Quem foi Carlo Acutis, cuja beatificação ocorre hoje?

"carlo acutis" por Rádio Alfa é licenciado sob CC BY-NC-SA 2.0

Hoje acontece a beatificação de Carlo Acutis, um jovem para os jovens

Hoje, o Voltemos à Direita abre espaço para falar sobre a beatificação de Carlo Acutis. Adianto que nosso blog recebe a visita de centenas de pessoas: evangélicos, católicos, espiritas, budistas, etc, etc. Respeitamos todos. Porém, não poderíamos deixar de mencionar a fascinante história de um jovem que morreu aos 15 anos de idade.

Dito isto, quem foi Carlo Acutis? 

Estar sempre junto com Jesus: este é o meu plano de vida”. Com estas poucas palavras, Carlo Acutis (1991-2006), o adolescente italiano que morreu de leucemia aos 15 anos de idade.

Assim, Carlo Acutis é um jovem como os outros dos nossos tempos: moderno, antenado, especialista em computação. Cheio de vida, ele era também cheio de fé e tinha uma inteligência acima da média. Logo, sua história tem despertado admiração profunda: rapidamente, ele se tornou popular e muito amado.

Mas o que o fez viver com alegria até o fim foi o relacionamento com Cristo Eucaristia, do qual ele se nutriu todos os dias, e a adoração eucarística, à qual ele dedicava longo tempo. Devoto, mas nunca fanático, ele recebeu a primeira comunhão aos 7 anos de idade, com autorização especial.

Câncer

De fato, no início de outubro de 2006, Carlo Acutis manifestou os sintomas do que, inicialmente, foi confundido com caxumba, mas diagnosticado, logo depois, como leucemia fulminante de tipo m3. A morte veio rápido, no dia 12 de outubro.

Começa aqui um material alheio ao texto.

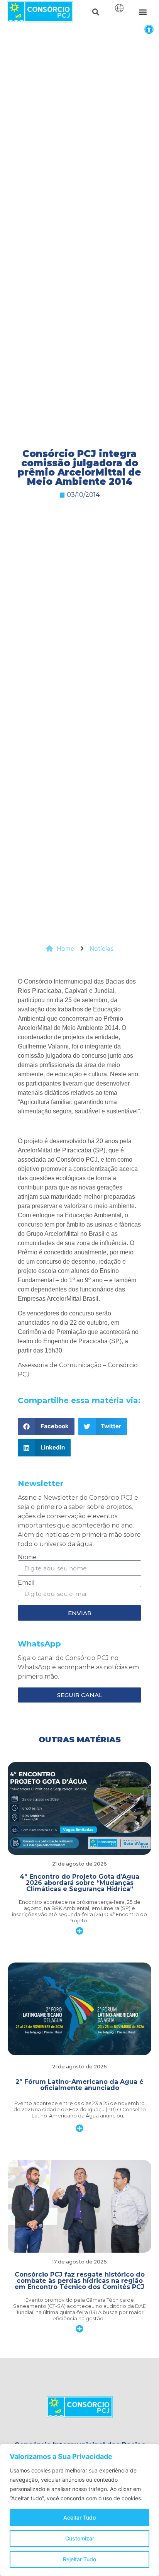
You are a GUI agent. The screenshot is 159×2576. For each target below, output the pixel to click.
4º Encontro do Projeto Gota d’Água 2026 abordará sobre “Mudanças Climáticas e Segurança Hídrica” (79, 1883)
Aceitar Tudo (79, 2517)
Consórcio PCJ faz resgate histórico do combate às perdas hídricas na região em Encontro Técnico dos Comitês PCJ (80, 2281)
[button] (148, 29)
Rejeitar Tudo (79, 2559)
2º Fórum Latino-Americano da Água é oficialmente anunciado (79, 2085)
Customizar (79, 2538)
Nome (27, 1557)
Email (26, 1583)
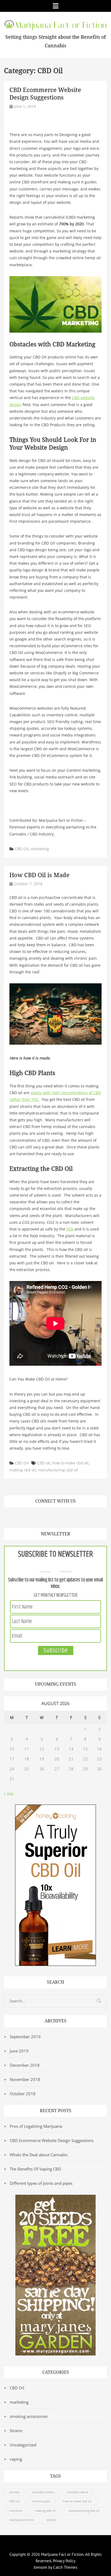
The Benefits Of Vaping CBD (35, 2169)
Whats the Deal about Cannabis (39, 2154)
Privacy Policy (64, 2560)
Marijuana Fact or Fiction (62, 2554)
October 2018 (23, 2093)
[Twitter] (19, 1516)
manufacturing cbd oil (58, 1469)
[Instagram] (53, 1516)
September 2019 (25, 2036)
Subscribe (55, 1650)
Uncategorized (23, 2444)
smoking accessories (29, 2416)
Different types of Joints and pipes (41, 2183)
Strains (16, 2430)
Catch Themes (65, 2567)
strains (51, 2520)
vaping (16, 2459)
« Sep (9, 1793)
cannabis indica (43, 2492)
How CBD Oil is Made (39, 875)
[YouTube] (41, 1516)
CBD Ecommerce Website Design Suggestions (51, 2140)
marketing (40, 848)
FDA (69, 1229)
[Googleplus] (30, 1516)
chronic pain (41, 2501)
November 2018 (25, 2079)
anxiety (14, 2492)
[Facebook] (7, 1516)
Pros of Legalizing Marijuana (36, 2126)
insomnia (15, 2511)
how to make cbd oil (70, 1462)
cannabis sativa (77, 2492)
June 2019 (19, 2051)
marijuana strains (21, 2520)
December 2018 (25, 2065)
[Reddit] (64, 1516)
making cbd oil (22, 1469)
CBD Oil (22, 848)
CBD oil (43, 1462)
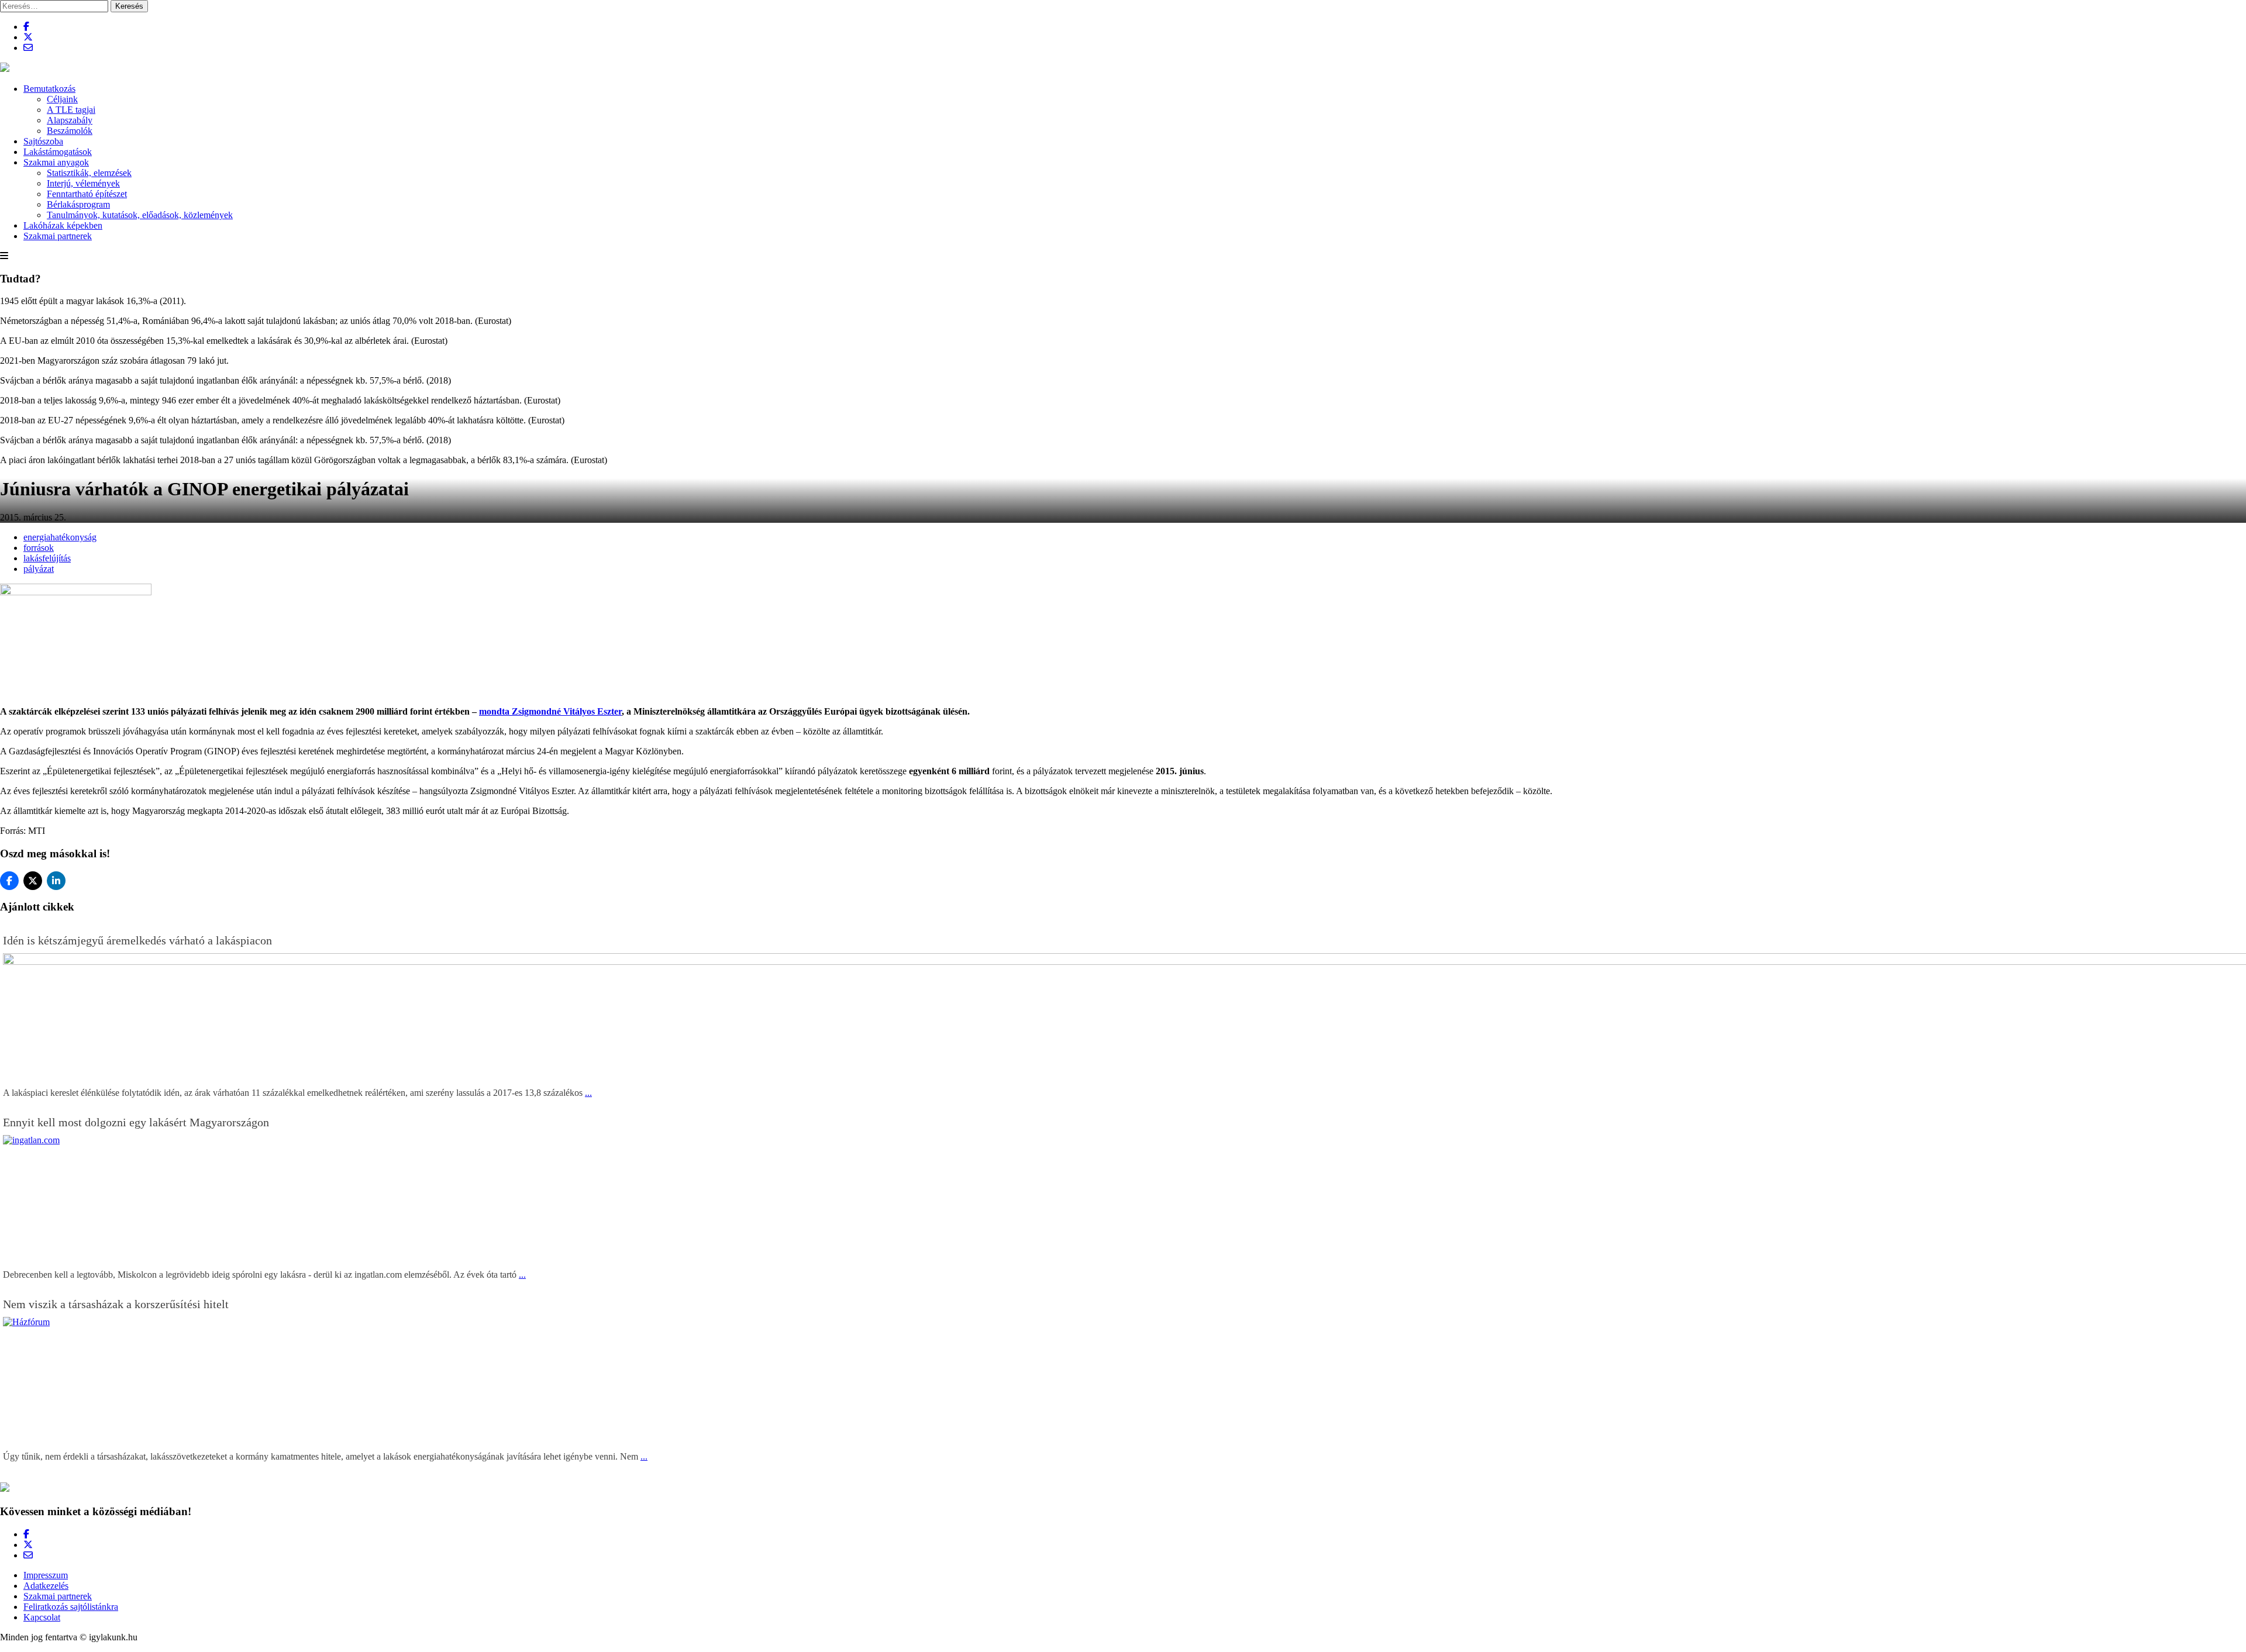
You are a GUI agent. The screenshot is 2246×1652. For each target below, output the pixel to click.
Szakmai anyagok (56, 162)
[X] (32, 880)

Carlo entendeu o que estava acontecendo e ofereceu seus sofrimentos pela Igreja e pelo papa”, conta Francesca Consolini, postuladora da causa de beatificação. “No hospital, ele se preocupava com os pais, agradecia aos enfermeiros e médicos. Ele viveu também a morte com plenitude, como tinha vivido a vida. ‘Viver bem o hoje, olhando para o essencial’: eu acho que esta é a mensagem mais forte que ele nos deixou”.

Assim um amigo fala da sua aproximação à fé depois da morte de Carlo Acutis:

no enterro, havia vários imigrantes, alguns muçulmanos e hinduístas. Eu acho que Carlo os tinha conhecido nos seus passeios de bicicleta pelo bairro, quando ele parava para conversar com os porteiros, quase todos estrangeiros. Perto da nossa casa havia um sem-teto. Carlo sempre levava comida para ele. Uma vez, ele deu um saco de dormir para um idoso que dormia numa caixa de papelão. Ele doava as suas mesadas para os frades capuchinhos”.

Enfim, escreveu Carlo: “Eu estou feliz de morrer, porque vivi a minha vida sem perder nenhum minuto em coisas que não agradam a Deus”.